» **Extrait présenté**
*-*-*

Après une occupation de 10 jours de l’ANGDM par le collectif des anciens Mineurs Marocains et la réalisation de 2 marches criant la révolte des mineurs et de leurs familles face aux traitements discriminatoires dont ils ont fait l’objet, l’ANGDM a enfin accepté de se mettre à la table des négociations ce jeudi 22 avril à la sous préfecture de Lens.

Présidée par Madame le sous-Préfet, cette réunion s’est déroulée en la présence de trois mineurs du collectif, deux représentants de l’AMMN, un représentant de l’ATMF, trois représentants de l’ANGDM et un médiateur. Cette négociation a duré 5 heures et abouti sur un accord de décision que nous vous transmettons en pièce jointe.
Tout d’abord l’A.M.M.N se félicite de ce mouvement de contestation d’hommes et de femmes que l’on a trop souvent peu considéré et qui ont fait preuve aujourd’hui d’une grande solidarité, plein d’intelligence et de dignité.
L’analyse au cas par cas des dossiers par le groupe de travail réunissant les deux parties doit permettre de régler tout d’abord les situations urgentes. Pour autant l’A.M.M.N rappelle sa volonté de travailler pour l’ensemble des familles des mineurs confrontés à l’échec de ce plan social et fournira les effort nécessaires à l’élaboration d’un dossier capable de justifier les modifications législatives nécessaires pour rendre justice et dignité à tous ces anciens Mineurs.

*-*-*

Données sources:
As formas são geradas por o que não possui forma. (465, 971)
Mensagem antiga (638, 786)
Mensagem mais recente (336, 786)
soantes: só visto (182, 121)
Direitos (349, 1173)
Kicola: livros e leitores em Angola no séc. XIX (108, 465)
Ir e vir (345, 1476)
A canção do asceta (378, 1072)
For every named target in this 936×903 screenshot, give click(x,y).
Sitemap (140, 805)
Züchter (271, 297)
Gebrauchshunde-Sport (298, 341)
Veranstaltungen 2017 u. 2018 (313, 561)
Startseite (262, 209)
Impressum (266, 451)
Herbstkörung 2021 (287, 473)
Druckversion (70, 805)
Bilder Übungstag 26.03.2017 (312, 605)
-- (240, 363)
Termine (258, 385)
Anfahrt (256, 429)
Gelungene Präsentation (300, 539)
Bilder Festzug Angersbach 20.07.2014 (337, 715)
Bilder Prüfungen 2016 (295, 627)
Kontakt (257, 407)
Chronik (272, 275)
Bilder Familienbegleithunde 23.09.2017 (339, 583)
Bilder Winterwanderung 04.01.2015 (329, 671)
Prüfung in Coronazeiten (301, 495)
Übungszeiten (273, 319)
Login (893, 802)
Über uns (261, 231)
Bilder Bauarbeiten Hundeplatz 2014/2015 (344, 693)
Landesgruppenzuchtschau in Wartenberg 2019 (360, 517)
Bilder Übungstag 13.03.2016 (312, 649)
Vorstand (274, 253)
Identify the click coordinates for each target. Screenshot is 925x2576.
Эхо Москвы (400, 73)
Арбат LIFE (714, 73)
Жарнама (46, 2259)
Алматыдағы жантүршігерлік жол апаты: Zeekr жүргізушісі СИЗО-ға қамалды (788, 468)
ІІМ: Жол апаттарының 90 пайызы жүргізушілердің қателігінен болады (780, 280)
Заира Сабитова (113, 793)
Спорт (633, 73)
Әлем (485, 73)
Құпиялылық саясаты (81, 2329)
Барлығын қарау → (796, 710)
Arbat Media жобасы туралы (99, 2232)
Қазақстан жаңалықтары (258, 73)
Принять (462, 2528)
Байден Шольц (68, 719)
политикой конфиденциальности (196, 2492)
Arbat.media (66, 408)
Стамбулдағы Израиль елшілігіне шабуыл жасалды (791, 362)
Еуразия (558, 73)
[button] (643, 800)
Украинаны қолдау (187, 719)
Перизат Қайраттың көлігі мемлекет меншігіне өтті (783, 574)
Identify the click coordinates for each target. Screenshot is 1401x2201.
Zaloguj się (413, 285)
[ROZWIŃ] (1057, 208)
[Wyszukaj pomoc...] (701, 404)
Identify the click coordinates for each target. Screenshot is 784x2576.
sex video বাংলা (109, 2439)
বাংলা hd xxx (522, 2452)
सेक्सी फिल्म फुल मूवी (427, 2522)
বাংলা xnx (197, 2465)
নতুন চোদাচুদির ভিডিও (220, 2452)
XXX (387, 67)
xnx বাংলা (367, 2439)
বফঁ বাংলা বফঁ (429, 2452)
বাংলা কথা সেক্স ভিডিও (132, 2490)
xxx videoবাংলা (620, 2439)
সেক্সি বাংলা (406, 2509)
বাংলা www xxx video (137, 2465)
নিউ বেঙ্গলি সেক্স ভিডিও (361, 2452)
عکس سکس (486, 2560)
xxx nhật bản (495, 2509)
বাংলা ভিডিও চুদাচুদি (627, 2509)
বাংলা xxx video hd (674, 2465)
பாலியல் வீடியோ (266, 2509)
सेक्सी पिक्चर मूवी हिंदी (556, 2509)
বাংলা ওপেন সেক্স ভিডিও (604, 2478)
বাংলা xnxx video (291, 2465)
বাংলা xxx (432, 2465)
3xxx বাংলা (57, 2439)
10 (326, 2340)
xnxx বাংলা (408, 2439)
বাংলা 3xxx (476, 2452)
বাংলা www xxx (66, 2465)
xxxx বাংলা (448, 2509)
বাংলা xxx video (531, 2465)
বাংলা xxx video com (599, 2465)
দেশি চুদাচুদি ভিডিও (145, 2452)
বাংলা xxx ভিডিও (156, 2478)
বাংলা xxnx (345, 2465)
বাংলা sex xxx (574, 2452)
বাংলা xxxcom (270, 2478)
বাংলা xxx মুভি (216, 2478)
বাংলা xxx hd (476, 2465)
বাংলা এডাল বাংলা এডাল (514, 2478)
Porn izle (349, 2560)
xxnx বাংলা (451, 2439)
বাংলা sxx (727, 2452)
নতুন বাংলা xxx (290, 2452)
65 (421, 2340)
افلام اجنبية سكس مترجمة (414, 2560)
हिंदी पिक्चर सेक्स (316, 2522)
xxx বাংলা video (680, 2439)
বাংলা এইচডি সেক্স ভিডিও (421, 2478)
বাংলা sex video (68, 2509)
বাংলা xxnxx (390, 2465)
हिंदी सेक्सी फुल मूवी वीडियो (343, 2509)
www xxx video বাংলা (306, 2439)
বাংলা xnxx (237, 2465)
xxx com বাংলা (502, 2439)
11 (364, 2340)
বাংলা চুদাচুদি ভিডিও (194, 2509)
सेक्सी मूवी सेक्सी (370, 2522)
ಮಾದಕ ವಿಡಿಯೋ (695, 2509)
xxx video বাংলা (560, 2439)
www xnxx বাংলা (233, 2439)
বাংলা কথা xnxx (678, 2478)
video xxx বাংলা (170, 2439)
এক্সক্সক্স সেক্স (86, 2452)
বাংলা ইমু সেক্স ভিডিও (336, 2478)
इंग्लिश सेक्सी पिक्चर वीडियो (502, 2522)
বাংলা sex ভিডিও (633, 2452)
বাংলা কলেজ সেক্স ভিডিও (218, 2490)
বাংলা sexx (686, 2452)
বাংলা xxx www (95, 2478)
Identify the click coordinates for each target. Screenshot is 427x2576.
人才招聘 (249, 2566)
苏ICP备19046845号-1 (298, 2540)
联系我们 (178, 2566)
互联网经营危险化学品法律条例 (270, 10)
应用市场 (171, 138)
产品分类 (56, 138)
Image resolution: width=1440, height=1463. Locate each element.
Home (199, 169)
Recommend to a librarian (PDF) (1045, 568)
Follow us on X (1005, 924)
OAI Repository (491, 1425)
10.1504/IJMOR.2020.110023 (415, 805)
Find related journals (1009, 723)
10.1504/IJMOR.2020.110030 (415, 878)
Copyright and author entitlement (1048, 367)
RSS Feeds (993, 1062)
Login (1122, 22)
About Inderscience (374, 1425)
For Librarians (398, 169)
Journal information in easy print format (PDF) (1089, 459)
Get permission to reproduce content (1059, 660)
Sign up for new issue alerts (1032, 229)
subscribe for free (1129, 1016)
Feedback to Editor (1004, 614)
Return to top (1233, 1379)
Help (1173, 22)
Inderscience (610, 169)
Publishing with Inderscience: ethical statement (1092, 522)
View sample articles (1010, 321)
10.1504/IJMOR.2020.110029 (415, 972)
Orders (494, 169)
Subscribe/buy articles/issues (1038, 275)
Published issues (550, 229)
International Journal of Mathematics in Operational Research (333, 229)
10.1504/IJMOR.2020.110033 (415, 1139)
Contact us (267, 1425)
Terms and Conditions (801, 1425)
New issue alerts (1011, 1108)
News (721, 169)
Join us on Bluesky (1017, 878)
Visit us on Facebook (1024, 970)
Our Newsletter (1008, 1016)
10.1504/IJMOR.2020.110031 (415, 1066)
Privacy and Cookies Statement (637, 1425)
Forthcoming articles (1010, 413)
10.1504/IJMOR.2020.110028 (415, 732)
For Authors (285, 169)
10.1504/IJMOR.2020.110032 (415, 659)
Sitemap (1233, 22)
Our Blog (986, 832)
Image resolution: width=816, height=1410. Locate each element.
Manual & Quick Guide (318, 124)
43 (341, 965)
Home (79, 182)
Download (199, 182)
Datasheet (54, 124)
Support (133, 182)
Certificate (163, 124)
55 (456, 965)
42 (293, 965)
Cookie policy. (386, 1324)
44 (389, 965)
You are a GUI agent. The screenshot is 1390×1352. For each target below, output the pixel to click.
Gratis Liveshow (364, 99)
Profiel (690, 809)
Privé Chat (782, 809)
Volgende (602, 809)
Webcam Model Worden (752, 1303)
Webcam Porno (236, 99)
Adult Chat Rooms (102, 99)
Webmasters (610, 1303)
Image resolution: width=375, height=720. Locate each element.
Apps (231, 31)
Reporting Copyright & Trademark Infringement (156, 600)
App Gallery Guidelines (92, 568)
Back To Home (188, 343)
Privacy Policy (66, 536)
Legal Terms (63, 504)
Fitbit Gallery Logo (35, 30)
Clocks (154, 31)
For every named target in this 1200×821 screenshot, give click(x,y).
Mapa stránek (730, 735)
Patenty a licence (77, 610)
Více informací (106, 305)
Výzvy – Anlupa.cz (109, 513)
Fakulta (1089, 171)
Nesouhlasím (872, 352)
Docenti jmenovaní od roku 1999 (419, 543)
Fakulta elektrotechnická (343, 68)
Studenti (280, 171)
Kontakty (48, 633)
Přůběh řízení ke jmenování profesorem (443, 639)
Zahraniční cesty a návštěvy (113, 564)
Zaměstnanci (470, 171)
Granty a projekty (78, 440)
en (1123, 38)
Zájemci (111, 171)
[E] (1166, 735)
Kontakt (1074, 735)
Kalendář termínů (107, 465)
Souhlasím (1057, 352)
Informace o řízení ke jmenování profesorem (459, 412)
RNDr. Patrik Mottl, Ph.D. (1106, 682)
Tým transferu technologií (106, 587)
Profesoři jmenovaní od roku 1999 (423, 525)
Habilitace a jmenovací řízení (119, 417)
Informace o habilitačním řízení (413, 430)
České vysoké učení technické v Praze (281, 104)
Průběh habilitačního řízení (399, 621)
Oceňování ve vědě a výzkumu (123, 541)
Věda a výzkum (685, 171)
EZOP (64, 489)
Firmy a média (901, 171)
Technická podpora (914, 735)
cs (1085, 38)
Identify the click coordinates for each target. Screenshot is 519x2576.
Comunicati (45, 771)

*-*-*

» **Tâche à réaliser**
Répondez, s'il vous plaît, à ces questions sur le texte consacré aux anciens mineurs marocains :
1. Combien de jours a duré l'occupation de l'ANGDM par le collectif ?
2. Où s'est tenue la réunion de négociation du jeudi 22 avril ?
3. Combien d'heures cette négociation a-t-elle duré ?

» **Résultat**
1. 10 jours.
2. À la sous-préfecture de Lens.
3. 5 heures.